His expression twisted in pain. “I used to have a home, and people who cared for me.”
“Maybe that’s why Paisley came to you.”
“I don’t want her pity.”
“If you abuse her like that, you’re not going to get anyone else’s either.”
“I don’t want
anyone’s
pity,” Finch said, his voice flat. “Just leave me alone.” He stepped back into his cabin and the door, blank and unrevealing, hissed shut behind him, cutting him off from her.
She hesitated, wondering if she should try to talk to him again. As angry as his treatment of Paisley made her, she could still sympathize with his pain. And yet would her sympathy seem any better than pity to him?
“Oh, Hells,” she sighed, and walked on, preferring, like him, to be alone with her unhappiness. Mercifully, she met no one else, and the quiet emptiness of her cabin was a relief to her. She went directly into the inner room, to lie down, and stopped. Her instincts told her immediately that some-thing was different. An impression left on the bed, a subtle air of habitation. …The door to the washing cubicle brushed aside, and he stepped out. Quite naked.
“Pinto!”
He held a towel in one hand but he did not immediately move to wrap it around himself, whether out of vanity, or surprise on his part, or simple invitation—she could not help but stare. He was certainly attractive enough. The tattoos lent his body a beauty made more seductive by the way each pattern drew the eye in and then on to the next. The stark geometric patterns of his face and arms continued around the planes of his slender body, accenting it with color and line Every inch of him was covered, that was quite apparent.
She flushed. “What are you doing here?” she asked, and was appalled at how young and ingenuous she sounded.
He wrapped the towel neatly about his waist so that it draped artfully to his knees. “You’ve seemed—lonely, and a little sad.” He walked over to sit on the bed.
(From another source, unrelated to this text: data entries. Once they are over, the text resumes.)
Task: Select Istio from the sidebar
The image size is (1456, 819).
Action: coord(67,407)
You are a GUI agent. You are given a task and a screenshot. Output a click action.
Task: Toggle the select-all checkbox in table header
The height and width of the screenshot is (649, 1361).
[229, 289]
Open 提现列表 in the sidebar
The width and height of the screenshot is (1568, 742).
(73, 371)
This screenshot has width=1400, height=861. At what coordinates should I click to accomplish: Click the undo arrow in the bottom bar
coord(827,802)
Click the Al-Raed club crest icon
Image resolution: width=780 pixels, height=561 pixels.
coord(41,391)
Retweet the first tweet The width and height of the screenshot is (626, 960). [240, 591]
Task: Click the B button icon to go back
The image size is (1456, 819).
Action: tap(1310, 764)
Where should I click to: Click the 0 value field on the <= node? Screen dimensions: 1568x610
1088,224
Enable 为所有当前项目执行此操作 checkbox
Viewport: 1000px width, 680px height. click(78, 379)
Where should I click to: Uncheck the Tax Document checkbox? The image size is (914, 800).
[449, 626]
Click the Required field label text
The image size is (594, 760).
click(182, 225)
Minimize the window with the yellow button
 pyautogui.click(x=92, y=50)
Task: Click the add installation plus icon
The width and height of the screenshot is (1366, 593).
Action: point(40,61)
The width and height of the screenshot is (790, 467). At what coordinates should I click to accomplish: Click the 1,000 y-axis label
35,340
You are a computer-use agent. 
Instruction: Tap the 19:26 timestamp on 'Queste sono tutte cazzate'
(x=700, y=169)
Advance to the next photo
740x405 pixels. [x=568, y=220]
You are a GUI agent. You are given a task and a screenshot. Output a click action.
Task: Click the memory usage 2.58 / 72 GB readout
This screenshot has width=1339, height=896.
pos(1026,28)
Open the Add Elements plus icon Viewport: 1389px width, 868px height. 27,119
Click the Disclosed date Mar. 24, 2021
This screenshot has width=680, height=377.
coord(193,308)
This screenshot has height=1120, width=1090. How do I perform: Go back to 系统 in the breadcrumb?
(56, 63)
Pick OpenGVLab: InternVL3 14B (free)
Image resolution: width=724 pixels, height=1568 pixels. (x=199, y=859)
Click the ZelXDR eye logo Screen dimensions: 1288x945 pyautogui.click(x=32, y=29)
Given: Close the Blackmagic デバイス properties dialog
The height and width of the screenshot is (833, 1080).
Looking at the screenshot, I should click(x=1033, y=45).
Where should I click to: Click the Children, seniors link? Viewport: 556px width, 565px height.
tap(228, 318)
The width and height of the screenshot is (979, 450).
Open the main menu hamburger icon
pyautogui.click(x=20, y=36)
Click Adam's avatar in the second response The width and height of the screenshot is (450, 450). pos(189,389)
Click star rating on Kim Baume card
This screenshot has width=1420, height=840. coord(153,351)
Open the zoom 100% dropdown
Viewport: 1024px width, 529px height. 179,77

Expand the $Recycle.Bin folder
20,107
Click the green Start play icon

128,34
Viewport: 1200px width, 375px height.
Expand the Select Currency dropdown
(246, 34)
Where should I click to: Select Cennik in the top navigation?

It made a pleasant picture, to see him sitting there, so at home. “When I saved your life on Arcadia, I got my kinnas back, from when you saved mine. So it wouldn’t be presumptuous to approach you. It was never the right time, before. But I think,” and his gaze was unfortunately acute, looking at her face, and at the way she stood, “that it is, now.”
What Paisley meant by “kindness” became painfully clear to her. Not the act of sex, but the free offering of love and companionship, of intimate contact when the soul most craves it. Perhaps, all along, it was Paisley’s understanding of his pain that Finch hated, not her tattoos.
Pinto simply sat, patient in the way all Ridanis had learned to be in the Reft, and waited for her response.
It was too tempting. She did not move from the door. “You have to go,” she said, low, a little hoarse. She looked away from him.
She felt him stiffen. “Can’t lower yourself to touch a cursed tattoo, is it?” he taunted, his voice tight. She could not reply. There was a sudden silence. Then he said, softer: “Lily, look at me. Please.”
She kept her gaze resolutely fixed away from him. “
I can’t
.”
“You want to.” He sounded pleased with this discovery. “I thought you did. Then why not?”
“Pinto. Kyosti tried to murder Finch.”
“He’s not here. And he didn’t murder Finch in the end, did he? Showing a Hells lot of restraint, if you ask me.”
Now she did look up. “Pinto. I’m going to tell you something no one else knows.” He sat, attentive and still bitterly attractive, and listened. “I had two lovers before I met Hawk. One was Finch. The other is dead. Hawk murdered him.”
The quiet brutality of her statement seemed to hit him the most. “Murdered him? Like Vanov?”
“I don’t know. I didn’t see the body.”
“He wasn’t arrested?”
“They never caught him. I couldn’t bring myself to turn him in.” She forced herself to look at Pinto as she spoke, although she was afraid of the disgust she might see now that he knew what she was capable of. “I keep telling myself that there was nothing else I could have done. You know what he is.”
“I guess he’s half-alien,” said Pinto. He looked neither judgmental or revolted, merely thoughtful, which was, in its own way, worse. “So the je’jiri really do mate for life, exclusively. I feel sorry for them.” But unspoken, as he stood up, was his pity for her as well.
“I do want to, Pinto,” she said, because she felt he deserved the truth. “But I can’t.”